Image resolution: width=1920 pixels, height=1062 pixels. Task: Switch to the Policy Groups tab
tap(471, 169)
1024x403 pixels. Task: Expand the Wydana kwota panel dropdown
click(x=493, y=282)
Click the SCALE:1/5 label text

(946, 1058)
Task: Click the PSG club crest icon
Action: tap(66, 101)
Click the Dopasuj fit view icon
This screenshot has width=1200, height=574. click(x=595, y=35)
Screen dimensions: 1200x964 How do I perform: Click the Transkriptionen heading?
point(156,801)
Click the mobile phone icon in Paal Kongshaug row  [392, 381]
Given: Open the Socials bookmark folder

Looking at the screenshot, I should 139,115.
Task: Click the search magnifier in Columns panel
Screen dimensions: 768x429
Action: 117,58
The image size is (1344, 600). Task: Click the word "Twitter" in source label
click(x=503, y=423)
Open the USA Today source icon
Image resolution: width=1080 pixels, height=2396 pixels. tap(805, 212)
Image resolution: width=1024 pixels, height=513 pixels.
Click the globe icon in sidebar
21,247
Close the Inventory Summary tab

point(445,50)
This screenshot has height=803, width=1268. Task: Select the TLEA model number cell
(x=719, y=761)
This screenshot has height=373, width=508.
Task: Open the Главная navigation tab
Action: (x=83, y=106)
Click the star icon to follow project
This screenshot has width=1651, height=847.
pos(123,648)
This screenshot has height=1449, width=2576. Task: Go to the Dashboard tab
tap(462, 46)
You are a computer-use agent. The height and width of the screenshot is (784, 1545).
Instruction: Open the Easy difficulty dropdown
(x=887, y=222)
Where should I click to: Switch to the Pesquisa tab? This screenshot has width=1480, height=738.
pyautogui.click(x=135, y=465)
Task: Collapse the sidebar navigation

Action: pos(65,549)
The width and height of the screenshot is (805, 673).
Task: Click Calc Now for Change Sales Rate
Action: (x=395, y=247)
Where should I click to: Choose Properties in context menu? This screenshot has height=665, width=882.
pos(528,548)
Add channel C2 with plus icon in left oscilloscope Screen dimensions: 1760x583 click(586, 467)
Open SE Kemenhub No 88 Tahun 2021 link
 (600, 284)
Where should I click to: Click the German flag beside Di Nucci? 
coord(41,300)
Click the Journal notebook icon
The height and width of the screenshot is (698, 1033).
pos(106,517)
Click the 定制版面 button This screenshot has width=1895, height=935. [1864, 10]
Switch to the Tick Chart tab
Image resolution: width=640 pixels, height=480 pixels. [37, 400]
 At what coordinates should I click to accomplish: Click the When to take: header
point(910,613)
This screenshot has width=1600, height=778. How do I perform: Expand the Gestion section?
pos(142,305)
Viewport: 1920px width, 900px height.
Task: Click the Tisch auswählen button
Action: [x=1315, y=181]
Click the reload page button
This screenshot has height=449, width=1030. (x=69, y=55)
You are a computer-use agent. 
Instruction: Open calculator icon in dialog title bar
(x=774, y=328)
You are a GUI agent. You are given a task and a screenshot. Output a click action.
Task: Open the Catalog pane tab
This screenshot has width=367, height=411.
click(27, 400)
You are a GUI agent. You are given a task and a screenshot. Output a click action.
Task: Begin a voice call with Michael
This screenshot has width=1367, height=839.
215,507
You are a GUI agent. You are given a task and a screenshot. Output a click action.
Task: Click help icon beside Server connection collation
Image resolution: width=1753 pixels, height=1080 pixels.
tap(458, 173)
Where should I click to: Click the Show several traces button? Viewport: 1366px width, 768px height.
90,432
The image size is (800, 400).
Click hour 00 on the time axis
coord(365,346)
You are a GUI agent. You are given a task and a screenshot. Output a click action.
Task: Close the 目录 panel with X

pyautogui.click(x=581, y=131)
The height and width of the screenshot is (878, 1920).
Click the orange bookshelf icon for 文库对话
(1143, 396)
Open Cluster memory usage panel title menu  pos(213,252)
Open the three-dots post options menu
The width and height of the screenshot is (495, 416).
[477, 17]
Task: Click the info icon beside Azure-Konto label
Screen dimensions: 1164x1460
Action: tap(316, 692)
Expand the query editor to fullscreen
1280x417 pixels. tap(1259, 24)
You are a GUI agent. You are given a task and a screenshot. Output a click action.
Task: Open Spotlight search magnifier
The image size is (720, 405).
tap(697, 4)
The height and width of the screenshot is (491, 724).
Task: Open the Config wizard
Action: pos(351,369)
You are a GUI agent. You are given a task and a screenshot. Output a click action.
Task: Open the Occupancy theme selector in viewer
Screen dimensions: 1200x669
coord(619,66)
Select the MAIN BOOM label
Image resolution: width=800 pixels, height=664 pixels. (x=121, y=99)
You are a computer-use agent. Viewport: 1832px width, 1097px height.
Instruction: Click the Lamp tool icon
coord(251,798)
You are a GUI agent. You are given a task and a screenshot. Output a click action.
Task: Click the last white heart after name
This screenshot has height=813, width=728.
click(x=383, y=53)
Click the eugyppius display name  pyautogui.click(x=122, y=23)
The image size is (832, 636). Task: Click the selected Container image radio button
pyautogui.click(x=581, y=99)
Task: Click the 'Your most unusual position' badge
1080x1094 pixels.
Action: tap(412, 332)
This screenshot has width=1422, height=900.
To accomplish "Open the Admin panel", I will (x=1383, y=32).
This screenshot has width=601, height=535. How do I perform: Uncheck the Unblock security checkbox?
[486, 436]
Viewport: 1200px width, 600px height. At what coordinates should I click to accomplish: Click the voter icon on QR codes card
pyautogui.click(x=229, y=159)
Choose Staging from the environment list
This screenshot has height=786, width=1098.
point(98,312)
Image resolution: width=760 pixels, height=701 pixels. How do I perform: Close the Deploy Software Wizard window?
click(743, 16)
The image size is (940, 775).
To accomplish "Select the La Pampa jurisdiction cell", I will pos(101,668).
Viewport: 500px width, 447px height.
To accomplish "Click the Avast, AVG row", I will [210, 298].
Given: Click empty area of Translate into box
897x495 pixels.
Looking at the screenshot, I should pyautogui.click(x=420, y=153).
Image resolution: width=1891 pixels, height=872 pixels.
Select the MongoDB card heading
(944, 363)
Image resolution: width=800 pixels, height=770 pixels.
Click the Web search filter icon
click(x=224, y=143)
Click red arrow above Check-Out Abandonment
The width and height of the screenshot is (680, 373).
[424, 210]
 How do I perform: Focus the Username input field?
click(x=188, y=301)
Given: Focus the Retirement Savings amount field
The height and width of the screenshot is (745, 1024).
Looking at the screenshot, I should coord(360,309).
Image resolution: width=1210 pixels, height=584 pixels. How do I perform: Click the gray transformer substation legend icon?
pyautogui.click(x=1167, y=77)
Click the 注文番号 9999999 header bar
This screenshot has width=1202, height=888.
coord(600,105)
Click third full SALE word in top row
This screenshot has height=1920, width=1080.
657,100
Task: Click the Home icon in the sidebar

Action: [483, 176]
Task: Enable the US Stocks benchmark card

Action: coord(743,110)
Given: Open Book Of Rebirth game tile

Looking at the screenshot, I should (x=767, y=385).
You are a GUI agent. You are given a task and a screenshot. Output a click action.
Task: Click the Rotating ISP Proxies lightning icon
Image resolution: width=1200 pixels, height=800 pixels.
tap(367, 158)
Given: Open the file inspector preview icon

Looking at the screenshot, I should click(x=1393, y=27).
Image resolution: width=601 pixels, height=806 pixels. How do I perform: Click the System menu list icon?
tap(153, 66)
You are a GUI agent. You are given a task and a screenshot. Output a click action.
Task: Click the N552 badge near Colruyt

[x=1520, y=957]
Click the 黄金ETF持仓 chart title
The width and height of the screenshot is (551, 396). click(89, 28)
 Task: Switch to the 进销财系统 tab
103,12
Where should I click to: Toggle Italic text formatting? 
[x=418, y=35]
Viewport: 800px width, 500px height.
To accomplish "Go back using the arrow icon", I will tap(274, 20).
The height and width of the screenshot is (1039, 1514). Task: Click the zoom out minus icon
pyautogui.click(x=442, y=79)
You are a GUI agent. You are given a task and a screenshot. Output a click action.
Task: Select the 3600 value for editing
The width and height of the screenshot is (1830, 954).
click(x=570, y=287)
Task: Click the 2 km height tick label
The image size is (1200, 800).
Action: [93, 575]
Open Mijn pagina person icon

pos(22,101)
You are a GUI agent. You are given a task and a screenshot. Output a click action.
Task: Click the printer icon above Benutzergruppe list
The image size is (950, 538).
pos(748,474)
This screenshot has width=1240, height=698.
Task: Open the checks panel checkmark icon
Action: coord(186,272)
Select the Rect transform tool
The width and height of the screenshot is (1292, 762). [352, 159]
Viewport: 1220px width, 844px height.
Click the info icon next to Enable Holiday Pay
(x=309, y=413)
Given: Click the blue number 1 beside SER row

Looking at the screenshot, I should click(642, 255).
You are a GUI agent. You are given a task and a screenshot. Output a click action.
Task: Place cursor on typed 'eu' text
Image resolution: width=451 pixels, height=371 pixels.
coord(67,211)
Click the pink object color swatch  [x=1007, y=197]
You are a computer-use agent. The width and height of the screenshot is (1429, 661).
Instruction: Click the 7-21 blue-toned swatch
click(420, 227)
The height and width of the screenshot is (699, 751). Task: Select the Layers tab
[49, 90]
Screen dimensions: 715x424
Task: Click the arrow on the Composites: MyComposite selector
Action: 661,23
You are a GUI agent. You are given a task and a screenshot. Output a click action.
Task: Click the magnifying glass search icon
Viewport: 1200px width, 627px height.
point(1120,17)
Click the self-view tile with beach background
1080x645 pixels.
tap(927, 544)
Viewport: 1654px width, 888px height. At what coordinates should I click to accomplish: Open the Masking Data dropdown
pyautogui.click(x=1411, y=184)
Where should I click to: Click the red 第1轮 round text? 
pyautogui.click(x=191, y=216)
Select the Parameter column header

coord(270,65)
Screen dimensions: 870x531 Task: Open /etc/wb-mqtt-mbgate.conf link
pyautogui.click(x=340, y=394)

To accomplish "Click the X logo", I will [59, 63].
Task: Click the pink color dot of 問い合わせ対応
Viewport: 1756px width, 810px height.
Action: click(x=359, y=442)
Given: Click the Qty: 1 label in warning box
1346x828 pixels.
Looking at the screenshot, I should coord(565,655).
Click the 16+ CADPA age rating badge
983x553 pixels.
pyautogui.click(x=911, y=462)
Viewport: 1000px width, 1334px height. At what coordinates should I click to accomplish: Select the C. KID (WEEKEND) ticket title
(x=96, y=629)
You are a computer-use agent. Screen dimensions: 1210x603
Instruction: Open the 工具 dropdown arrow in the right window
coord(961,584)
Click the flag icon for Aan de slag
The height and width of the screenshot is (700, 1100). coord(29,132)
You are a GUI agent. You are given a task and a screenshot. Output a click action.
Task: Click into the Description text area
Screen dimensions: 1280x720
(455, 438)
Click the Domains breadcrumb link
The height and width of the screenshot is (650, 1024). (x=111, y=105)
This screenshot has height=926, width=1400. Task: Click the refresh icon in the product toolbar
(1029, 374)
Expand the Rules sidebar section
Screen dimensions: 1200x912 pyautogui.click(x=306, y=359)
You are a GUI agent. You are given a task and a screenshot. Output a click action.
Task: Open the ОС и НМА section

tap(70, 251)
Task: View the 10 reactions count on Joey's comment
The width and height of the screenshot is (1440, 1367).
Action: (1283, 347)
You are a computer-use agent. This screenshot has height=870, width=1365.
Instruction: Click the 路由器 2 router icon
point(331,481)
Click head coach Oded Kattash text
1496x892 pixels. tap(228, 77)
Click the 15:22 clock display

------------------------------

EXERCISE OBJECTIVE:
Above are the entries. Copy exactly the part that opens with the line containing "Screen dimensions: 1200x669" and closes with the line containing "Task: Click the 'Your", and no more.

SOLUTION TO THIS PROBLEM:
Screen dimensions: 1200x669
coord(619,66)
Select the MAIN BOOM label
Image resolution: width=800 pixels, height=664 pixels. (x=121, y=99)
You are a computer-use agent. Viewport: 1832px width, 1097px height.
Instruction: Click the Lamp tool icon
coord(251,798)
You are a GUI agent. You are given a task and a screenshot. Output a click action.
Task: Click the last white heart after name
This screenshot has height=813, width=728.
click(x=383, y=53)
Click the eugyppius display name  pyautogui.click(x=122, y=23)
The image size is (832, 636). Task: Click the selected Container image radio button
pyautogui.click(x=581, y=99)
Task: Click the 'Your most unusual position' badge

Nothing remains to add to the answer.